The mid-term quiz, scheduled halfway through the course, will consist of multiple-choice questions aimed at assessing students’ understanding of the main concepts covered in the first part of the course. The quiz will account for 20% of the final grade.
The final written exam will account for 80% of the final grade and will include open-ended theoretical questions and applied exercises. The exam is designed to assess both students’ knowledge of the theoretical concepts and their ability to apply statistical and econometric tools to concrete problems.
The overall assessment will therefore take into account students’ theoretical understanding of the topics, their ability to solve quantitative exercises, and their capacity to correctly interpret the results of statistical analysis.
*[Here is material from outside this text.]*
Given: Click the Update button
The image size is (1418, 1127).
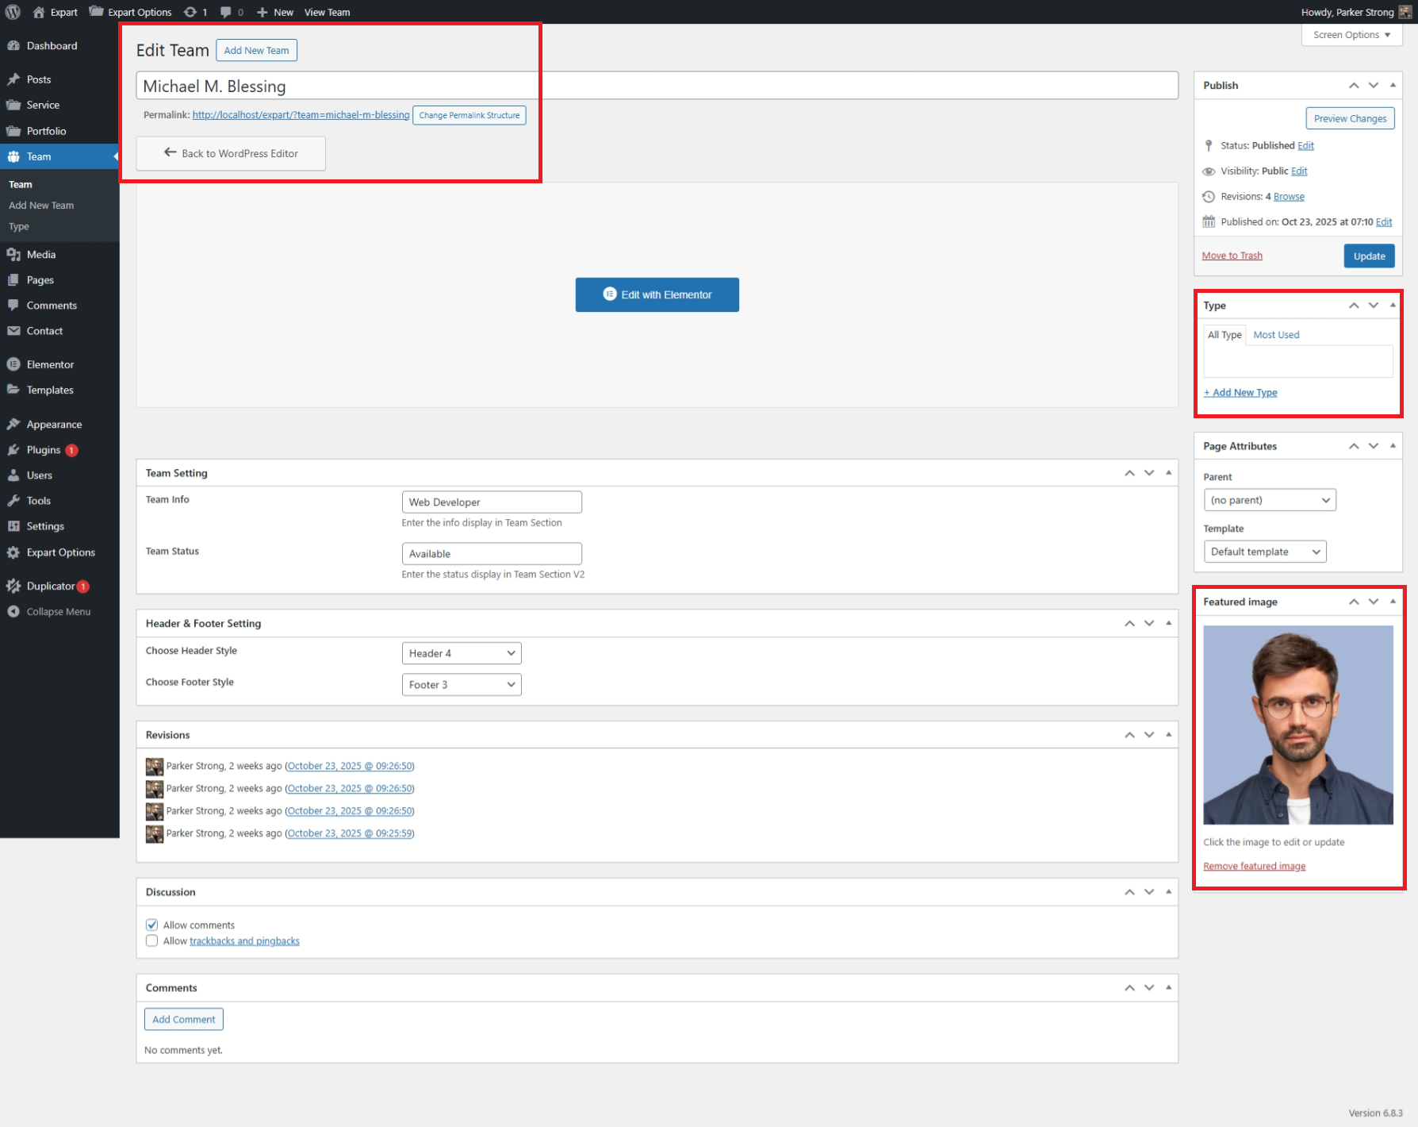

Thesis assignment criteria
No specific criteria are provided for the assignment of the final paper.
Week 1
Introduction to the role of statistics in economic, business, and social analysis. Definition of population, sample, qualitative and quantitative variables. Data collection, classification, and organization. Frequency tables, frequency distributions, and introductory graphical representations.
Week 2
Analysis of the main measures of location: mean, median, mode, quartiles, and percentiles. Introduction to measures of dispersion: range, variance, standard deviation, and coefficient of variation. Economic interpretation of statistical measures.
Week 3
Study of the shape of distributions, skewness, and kurtosis. Graphical analysis of data through histograms, boxplots, and scatterplots. Introduction to relationships between quantitative variables: covariance and correlation. Applications to economic and business data.
Week 4
Introduction to uncertainty and random events. Sample space, simple and compound events, classical, frequentist, and subjective probability. Basic probability rules, complementary events, union and intersection of events.
Week 5
Conditional probability, independent and dependent events. Multiplication rule, law of total probability, and introduction to Bayes’ theorem. Applications of conditional probability to economic, managerial, and decision-making problems.
Week 6
Definition of discrete and continuous random variables. Expected value, variance, and standard deviation of a random variable. Introduction to the main probability distributions, with particular attention to the binomial distribution and the normal distribution.
Week 7
Introduction to sampling and the role of samples in statistical inference. Concept of sampling distribution. Sample mean, sample proportion, standard error, and the central limit theorem. Connection between probability and statistical inference.
Week 8
Estimation of population parameters using sample data. Properties of estimators. Construction and interpretation of confidence intervals for means and proportions. Confidence level, margin of error, and sample size.
Week 9
Introduction to the logic of statistical tests. Null and alternative hypotheses, Type I and Type II errors, significance level, and p-value. Tests for means and proportions. Interpretation of results and connection with economic and empirical applications.
Week 10
Introduction to the simple linear regression model. Relationship between dependent and independent variables. Ordinary least squares method. Interpretation of coefficients, residuals, and goodness of fit.
Week 11
Extension to the multiple linear regression model. Interpretation of coefficients holding other variables constant. Control variables, statistical significance, R-squared, and limitations in the interpretation of results. Applications to economic and business data.
Week 12
Distinction between correlation and causality. Introduction to endogeneity, omitted variables, and causal interpretation of coefficients. Examples of empirical analysis in economic and managerial contexts. Review of the main course topics and connection between descriptive statistics, probability, inference, and econometrics.